Diane M. Amann, a professor of international law at UC Davis, said questions had arisen because the United Nations had not sanctioned the court, as it had the special tribunals created to try alleged war criminals in the former Yugoslavia, Rwanda and Sierra Leone. “There are serious questions about the authority under which this court has operated and is now operating, in part because of the novelty and uncertainty of the regime that is ruling Iraq today,” she said.
David M. Crane, who served as chief prosecutor for the special war crimes court in Sierra Leone, said the Iraqi tribunal’s legitimacy was “tenuous at best” because it was “set up outside international norms.” He said he feared it would be forever tainted by the image it was “a kangaroo court set up by and for the U.S.”
Other legal experts disagree. The Geneva Convention “permits the occupying authority to change judicial institutions to secure the rights of the people,” said Mike Newton of Vanderbilt Law School in Nashville. “The U.S. could have created this tribunal under that authority alone.”
Moreover, even though the original statute creating the court was enacted under the Coalition Provisional Authority that governed Iraq after the 2003 U.S.-led invasion, the “democratically elected sovereign” Iraqi legislature amended the law in August, thereby making the court legitimate, said Michael P. Scharf, professor of law at Case Western Reserve Law School in Cleveland.
It is absurd to suggest that the United Nations has more right to try Saddam Hussein for attrocities against Iraqis than the people of Iraq.
And this nails it:
The question of the tribunal’s legitimacy is complex and is likely to evolve over time, said Linda Malone, a law professor at the College of William and Mary in Virginia. “It seems to me the model we now see is a repressive government committing atrocities against its own population, destroying the rule of law in that country, and when that regime is deposed either internally or externally, the question is how to punish the perpetrators,” Malone said.
“There are serious questions about the legitimacy of the tribunal,” in part because it is a hybrid, using some Iraqi law and some international law, Malone said.

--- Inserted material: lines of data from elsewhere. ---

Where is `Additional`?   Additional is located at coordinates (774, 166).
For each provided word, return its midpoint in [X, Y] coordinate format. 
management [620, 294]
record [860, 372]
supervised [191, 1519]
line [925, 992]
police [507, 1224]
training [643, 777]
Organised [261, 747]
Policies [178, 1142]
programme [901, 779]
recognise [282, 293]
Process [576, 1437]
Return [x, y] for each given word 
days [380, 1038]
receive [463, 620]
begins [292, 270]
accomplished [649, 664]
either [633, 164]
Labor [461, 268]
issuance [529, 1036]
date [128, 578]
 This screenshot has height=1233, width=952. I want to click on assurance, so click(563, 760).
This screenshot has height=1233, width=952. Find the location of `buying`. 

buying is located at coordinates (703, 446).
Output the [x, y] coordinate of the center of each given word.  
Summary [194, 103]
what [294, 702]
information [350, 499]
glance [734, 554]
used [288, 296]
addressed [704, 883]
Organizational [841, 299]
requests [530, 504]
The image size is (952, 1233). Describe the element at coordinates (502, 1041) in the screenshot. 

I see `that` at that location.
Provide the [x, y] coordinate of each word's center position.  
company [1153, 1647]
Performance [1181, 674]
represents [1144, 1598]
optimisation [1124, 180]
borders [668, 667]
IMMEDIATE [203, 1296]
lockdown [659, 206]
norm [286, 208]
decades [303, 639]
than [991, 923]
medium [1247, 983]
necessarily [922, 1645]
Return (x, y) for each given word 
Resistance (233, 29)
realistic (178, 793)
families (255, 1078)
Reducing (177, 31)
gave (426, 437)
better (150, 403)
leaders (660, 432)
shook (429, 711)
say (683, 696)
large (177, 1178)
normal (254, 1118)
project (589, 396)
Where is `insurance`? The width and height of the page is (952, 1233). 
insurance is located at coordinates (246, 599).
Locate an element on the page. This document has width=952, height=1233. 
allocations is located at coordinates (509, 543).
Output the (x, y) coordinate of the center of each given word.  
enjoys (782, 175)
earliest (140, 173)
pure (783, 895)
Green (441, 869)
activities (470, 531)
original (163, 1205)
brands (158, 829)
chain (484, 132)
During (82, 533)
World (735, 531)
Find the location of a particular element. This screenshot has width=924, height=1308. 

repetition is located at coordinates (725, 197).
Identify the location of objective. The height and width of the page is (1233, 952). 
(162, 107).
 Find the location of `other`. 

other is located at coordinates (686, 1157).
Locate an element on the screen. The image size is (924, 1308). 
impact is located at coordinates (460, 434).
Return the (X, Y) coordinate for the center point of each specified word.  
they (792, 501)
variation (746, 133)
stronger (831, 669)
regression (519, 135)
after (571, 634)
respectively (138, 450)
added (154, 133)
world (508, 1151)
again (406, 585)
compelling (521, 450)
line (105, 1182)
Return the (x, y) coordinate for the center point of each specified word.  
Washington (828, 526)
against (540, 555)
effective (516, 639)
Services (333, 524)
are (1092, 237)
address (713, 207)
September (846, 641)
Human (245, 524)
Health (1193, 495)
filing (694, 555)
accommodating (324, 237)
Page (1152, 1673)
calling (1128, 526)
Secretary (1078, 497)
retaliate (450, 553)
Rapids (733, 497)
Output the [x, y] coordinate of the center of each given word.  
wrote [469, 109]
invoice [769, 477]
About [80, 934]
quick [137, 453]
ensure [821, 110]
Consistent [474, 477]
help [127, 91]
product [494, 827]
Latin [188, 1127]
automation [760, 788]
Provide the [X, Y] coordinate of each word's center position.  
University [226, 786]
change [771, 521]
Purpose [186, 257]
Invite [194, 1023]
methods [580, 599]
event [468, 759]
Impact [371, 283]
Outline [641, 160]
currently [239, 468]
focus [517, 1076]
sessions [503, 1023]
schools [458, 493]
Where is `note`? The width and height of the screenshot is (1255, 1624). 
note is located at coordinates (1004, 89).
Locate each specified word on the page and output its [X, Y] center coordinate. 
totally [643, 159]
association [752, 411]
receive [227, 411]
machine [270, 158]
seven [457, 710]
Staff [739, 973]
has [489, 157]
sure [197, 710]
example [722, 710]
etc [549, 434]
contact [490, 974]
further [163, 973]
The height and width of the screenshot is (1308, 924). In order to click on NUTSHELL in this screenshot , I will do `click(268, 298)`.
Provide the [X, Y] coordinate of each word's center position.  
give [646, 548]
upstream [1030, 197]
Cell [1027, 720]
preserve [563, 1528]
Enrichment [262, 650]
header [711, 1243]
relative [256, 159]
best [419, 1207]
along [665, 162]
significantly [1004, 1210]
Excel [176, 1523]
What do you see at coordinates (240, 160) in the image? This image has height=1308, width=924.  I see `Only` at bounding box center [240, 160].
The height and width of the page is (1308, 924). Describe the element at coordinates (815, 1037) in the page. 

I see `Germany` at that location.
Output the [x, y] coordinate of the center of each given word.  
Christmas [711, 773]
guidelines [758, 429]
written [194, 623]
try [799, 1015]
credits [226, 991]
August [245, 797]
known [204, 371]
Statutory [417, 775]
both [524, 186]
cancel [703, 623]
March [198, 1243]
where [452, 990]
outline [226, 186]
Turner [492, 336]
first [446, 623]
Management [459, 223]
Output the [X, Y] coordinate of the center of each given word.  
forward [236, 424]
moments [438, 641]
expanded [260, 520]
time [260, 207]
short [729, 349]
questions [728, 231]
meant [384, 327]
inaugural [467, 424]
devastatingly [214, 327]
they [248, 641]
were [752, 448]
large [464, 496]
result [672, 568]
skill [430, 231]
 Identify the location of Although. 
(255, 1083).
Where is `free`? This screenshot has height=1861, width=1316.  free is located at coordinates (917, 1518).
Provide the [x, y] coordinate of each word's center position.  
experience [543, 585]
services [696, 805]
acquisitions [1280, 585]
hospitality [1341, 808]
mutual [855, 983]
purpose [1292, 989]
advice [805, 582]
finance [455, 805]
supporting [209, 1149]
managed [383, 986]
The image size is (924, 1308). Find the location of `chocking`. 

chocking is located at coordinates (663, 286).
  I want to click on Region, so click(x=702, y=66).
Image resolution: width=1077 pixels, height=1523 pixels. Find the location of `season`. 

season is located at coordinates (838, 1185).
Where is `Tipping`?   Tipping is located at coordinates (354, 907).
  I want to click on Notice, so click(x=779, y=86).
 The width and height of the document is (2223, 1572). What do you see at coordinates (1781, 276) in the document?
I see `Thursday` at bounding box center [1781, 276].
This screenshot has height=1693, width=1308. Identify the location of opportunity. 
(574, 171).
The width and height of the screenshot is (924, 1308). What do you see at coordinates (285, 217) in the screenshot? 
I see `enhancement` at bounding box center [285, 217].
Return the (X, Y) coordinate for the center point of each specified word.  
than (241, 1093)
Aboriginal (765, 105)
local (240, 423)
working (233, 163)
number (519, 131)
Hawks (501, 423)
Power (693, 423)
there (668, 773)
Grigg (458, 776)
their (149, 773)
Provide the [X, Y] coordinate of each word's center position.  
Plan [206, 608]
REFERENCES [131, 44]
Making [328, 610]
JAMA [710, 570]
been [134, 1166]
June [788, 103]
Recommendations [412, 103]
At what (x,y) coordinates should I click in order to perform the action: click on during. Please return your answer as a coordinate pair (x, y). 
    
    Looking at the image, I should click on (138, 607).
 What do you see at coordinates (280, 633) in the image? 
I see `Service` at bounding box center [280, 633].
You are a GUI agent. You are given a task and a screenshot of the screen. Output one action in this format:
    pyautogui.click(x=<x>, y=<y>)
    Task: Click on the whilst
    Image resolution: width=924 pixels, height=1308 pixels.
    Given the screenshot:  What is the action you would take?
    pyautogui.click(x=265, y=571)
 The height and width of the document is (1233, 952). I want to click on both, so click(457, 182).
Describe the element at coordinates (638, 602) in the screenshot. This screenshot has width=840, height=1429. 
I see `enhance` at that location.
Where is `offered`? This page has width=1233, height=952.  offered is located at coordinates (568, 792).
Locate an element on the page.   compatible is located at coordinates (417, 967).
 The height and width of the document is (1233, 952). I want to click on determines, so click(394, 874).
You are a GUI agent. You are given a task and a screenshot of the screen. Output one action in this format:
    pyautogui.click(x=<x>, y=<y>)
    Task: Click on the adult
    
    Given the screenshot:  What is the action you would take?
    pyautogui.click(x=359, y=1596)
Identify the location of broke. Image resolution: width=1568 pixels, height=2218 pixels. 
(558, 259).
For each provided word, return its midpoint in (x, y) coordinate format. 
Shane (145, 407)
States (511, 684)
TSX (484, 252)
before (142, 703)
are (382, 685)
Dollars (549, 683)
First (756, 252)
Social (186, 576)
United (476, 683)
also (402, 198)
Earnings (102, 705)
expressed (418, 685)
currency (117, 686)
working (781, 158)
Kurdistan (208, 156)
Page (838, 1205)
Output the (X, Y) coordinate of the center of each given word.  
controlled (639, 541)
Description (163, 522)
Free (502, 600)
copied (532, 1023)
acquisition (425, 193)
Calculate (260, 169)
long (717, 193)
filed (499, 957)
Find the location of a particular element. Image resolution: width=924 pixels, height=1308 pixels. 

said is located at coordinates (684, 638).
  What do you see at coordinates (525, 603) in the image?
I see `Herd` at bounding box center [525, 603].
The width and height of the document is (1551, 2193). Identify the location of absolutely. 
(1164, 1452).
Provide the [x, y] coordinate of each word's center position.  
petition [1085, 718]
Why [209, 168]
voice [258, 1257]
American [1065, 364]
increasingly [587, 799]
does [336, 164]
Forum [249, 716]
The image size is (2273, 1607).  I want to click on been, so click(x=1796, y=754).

“I came to the unavoidable conclusion that Saddam should be tried. The question was how. The United Nations was not going to provide any help to a tribunal that had the death penalty,” something the Iraqis insisted on, Malone said.
Malone said she was not surprised that Hussein challenged the legitimacy of the tribunal. On the other hand, she said, “it is ironic to anyone watching this trial that Hussein, who is such an icon of injustice, is now trying to transform himself into the poster boy for fair trials and due process.”
This isn’t victor’s justice. Saddam unquestionably violated the most basic precepts of human law. Even his regime prosecuted murderers.